Extrait du document

============

À quoi un tel poste correspond au quotidien ?

Il y a trois choses. D’abord, il y a le fait de diriger une organisation d’une cinquantaine de personnes avec tout ce que cela implique comme questions financières, comme problématiques RH, travailler avec les équipes et le comité de direction etc. Ensuite, en tant que directrice générale d’Oxfam France, je suis également membre de l’équipe de direction d’Oxfam International. Enfin, je suis une sorte de porte-parole dans les médias pour expliquer ce que fait Oxfam sur un certain nombre de sujets.

Quand vous présentez votre métier, les gens ont-ils l’air enthousiastes, curieux… ?

Oui ! Pour beaucoup de personnes, travailler dans une ONG est une chose positive, particulièrement avec la crise actuelle en Ukraine. On voit ce que peut être le rôle d’une ONG. Ils sont souvent curieux en fait, ils essayent de comprendre. Ah oui et en général ils me disent aussi : « Vous ne regrettez pas la politique ? » (sourire)

============

Le listing
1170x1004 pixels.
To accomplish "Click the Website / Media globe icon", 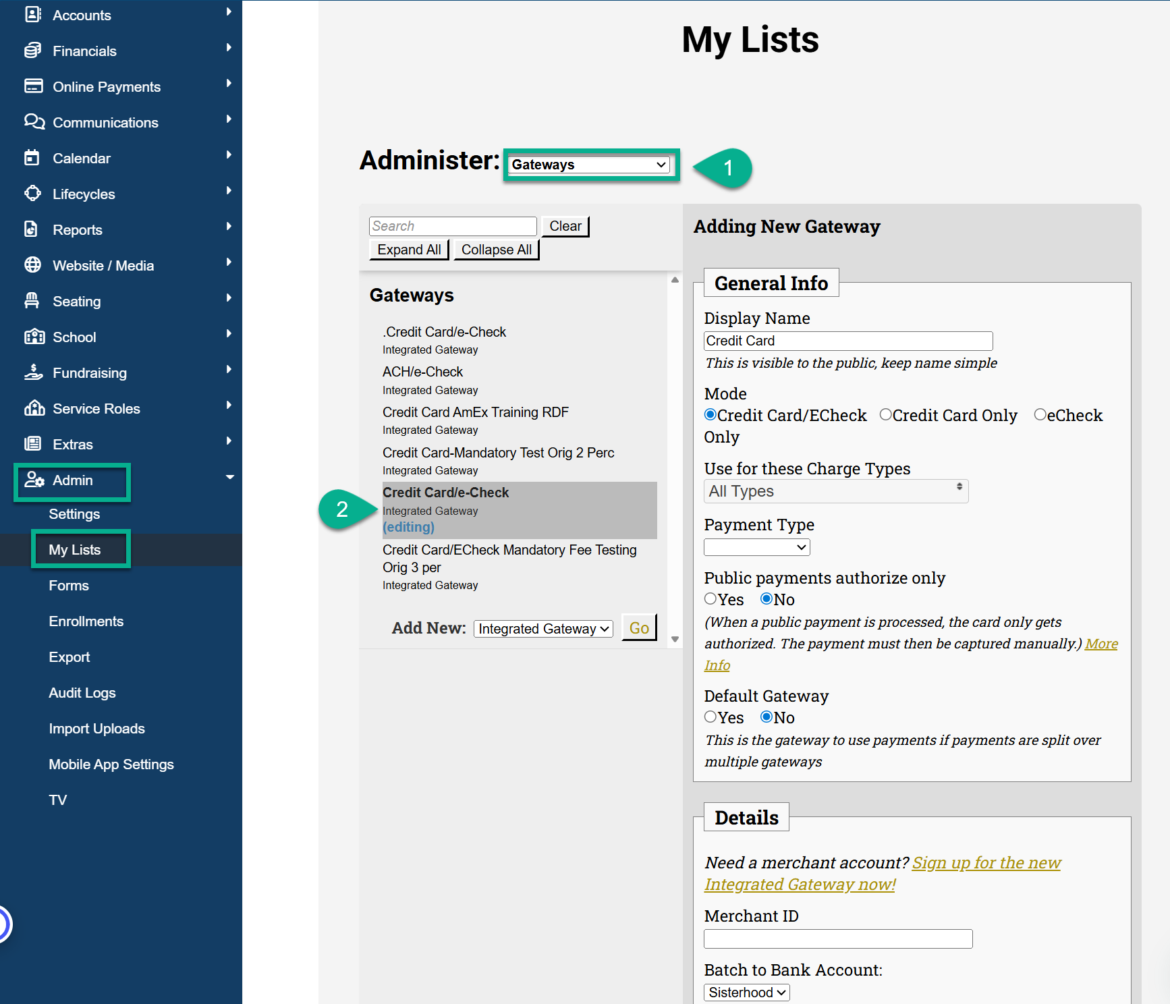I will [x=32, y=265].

============

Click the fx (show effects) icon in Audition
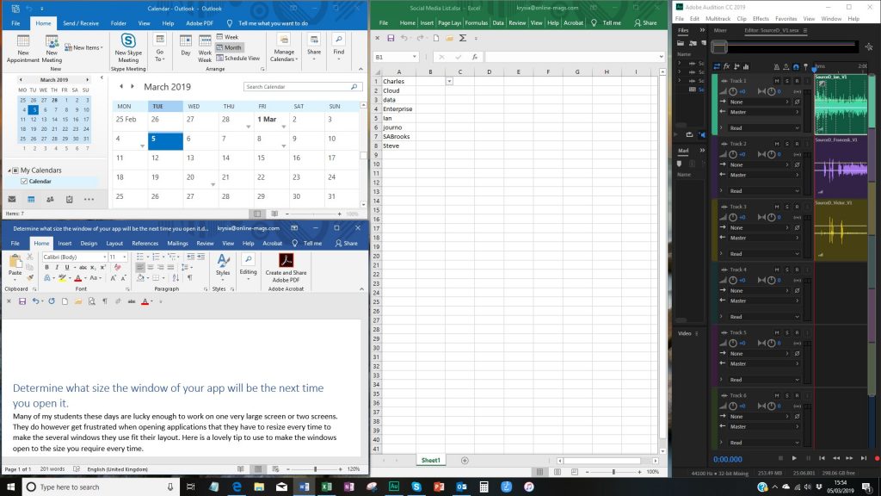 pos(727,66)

============

Recopiez à l'identique le passage de l'entretien compris entre « Il y a trois » et « nombre de sujets. », bornes incluses.

La réponse
Il y a trois choses. D’abord, il y a le fait de diriger une organisation d’une cinquantaine de personnes avec tout ce que cela implique comme questions financières, comme problématiques RH, travailler avec les équipes et le comité de direction etc. Ensuite, en tant que directrice générale d’Oxfam France, je suis également membre de l’équipe de direction d’Oxfam International. Enfin, je suis une sorte de porte-parole dans les médias pour expliquer ce que fait Oxfam sur un certain nombre de sujets.